### Exercise
Write out again the entries from the first line to the line that includes "The height and width of the screenshot is (550, 850).", keeping both of those lines.

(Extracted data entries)
· · ·
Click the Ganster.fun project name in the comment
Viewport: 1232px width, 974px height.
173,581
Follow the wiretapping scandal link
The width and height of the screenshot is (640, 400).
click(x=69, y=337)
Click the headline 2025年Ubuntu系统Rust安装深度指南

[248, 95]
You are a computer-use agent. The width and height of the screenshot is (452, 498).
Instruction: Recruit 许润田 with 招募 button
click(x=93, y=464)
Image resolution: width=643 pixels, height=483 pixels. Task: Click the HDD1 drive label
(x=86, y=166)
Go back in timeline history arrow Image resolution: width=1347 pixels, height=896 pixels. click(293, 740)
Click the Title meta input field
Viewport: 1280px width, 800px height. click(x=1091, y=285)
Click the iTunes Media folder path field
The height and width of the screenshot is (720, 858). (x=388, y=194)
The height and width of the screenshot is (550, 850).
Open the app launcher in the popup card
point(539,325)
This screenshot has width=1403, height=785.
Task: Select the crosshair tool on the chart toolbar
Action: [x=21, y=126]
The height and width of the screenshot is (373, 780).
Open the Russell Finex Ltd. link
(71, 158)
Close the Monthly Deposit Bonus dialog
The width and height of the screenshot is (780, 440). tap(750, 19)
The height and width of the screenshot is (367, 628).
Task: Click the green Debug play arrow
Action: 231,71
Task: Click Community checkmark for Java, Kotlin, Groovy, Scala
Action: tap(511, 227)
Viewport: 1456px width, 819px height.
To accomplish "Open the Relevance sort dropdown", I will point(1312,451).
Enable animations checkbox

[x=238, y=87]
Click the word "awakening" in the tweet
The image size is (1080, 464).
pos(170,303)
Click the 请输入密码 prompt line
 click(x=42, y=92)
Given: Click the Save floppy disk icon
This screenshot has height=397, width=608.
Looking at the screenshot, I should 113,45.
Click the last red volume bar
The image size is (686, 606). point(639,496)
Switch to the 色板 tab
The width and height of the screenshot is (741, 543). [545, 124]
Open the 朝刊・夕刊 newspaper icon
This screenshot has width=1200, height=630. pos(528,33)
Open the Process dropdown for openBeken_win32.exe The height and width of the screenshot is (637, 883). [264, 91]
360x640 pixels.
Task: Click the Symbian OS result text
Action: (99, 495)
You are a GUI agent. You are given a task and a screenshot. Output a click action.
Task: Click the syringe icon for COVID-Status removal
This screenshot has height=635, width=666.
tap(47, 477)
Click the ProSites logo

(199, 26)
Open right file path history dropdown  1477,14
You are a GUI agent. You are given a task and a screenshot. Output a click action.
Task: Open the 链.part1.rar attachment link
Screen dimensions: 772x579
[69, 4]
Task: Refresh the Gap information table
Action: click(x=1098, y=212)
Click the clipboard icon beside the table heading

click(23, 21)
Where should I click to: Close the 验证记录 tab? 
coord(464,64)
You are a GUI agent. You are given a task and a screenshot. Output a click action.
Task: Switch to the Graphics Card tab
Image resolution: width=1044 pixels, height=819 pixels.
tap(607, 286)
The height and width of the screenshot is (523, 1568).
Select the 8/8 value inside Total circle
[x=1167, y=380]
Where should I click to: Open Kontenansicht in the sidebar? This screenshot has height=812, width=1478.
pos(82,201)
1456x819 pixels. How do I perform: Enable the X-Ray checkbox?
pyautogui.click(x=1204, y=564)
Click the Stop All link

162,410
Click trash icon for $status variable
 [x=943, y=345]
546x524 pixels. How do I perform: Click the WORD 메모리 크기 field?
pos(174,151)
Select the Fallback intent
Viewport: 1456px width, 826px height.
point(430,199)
· · ·
### Your solution
Click the Ganster.fun project name in the comment
Viewport: 1232px width, 974px height.
173,581
Follow the wiretapping scandal link
The width and height of the screenshot is (640, 400).
click(x=69, y=337)
Click the headline 2025年Ubuntu系统Rust安装深度指南

[248, 95]
You are a computer-use agent. The width and height of the screenshot is (452, 498).
Instruction: Recruit 许润田 with 招募 button
click(x=93, y=464)
Image resolution: width=643 pixels, height=483 pixels. Task: Click the HDD1 drive label
(x=86, y=166)
Go back in timeline history arrow Image resolution: width=1347 pixels, height=896 pixels. click(293, 740)
Click the Title meta input field
Viewport: 1280px width, 800px height. click(x=1091, y=285)
Click the iTunes Media folder path field
The height and width of the screenshot is (720, 858). (x=388, y=194)
The height and width of the screenshot is (550, 850).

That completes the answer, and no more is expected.